(Entries taken from a collection)
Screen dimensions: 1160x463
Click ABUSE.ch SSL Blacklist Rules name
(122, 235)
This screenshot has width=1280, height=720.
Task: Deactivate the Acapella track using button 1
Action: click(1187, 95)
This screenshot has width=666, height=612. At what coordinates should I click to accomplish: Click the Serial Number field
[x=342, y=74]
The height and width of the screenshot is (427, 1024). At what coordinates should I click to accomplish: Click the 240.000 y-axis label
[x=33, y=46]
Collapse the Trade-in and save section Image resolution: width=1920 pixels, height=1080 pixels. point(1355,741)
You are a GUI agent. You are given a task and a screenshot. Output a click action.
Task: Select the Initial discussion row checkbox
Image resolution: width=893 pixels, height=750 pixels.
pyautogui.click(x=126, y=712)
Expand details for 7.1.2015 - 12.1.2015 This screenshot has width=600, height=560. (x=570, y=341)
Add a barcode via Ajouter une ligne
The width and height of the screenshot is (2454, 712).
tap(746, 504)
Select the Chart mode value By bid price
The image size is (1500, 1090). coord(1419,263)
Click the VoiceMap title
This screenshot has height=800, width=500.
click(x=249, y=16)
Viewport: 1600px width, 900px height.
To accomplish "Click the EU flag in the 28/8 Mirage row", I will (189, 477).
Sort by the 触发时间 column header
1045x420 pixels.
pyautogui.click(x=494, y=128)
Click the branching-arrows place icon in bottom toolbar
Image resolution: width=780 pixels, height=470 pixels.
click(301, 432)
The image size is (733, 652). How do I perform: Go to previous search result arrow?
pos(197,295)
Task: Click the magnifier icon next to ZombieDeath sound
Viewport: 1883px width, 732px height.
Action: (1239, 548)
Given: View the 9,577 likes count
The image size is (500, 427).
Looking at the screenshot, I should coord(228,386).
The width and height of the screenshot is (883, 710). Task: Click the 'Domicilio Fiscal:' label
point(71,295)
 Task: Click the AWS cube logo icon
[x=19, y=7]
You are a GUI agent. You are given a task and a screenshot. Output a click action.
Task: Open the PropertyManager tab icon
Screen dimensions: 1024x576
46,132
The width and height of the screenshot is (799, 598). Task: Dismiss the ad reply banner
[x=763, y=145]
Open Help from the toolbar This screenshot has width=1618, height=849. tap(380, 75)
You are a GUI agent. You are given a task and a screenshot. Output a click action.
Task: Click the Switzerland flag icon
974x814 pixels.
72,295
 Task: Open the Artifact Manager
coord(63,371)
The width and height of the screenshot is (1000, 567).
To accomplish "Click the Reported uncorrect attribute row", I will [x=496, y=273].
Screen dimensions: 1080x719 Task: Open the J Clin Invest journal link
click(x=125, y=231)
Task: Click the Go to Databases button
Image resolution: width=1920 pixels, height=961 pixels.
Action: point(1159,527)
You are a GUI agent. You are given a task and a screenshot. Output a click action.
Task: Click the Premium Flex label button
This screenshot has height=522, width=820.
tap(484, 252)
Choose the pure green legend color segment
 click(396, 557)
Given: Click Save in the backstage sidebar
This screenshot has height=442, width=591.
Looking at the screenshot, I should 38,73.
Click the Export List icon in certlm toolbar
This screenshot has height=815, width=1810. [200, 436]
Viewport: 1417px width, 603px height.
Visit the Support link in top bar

WORK REQUEST:
Reproduce the lines from the one containing "Task: Open the Artifact Manager" to the end of the entries, keeping both ends and adding nothing.

EXERCISE RESULT:
 Task: Open the Artifact Manager
coord(63,371)
The width and height of the screenshot is (1000, 567).
To accomplish "Click the Reported uncorrect attribute row", I will [x=496, y=273].
Screen dimensions: 1080x719 Task: Open the J Clin Invest journal link
click(x=125, y=231)
Task: Click the Go to Databases button
Image resolution: width=1920 pixels, height=961 pixels.
Action: point(1159,527)
You are a GUI agent. You are given a task and a screenshot. Output a click action.
Task: Click the Premium Flex label button
This screenshot has height=522, width=820.
tap(484, 252)
Choose the pure green legend color segment
 click(396, 557)
Given: Click Save in the backstage sidebar
This screenshot has height=442, width=591.
Looking at the screenshot, I should 38,73.
Click the Export List icon in certlm toolbar
This screenshot has height=815, width=1810. [200, 436]
Viewport: 1417px width, 603px height.
Visit the Support link in top bar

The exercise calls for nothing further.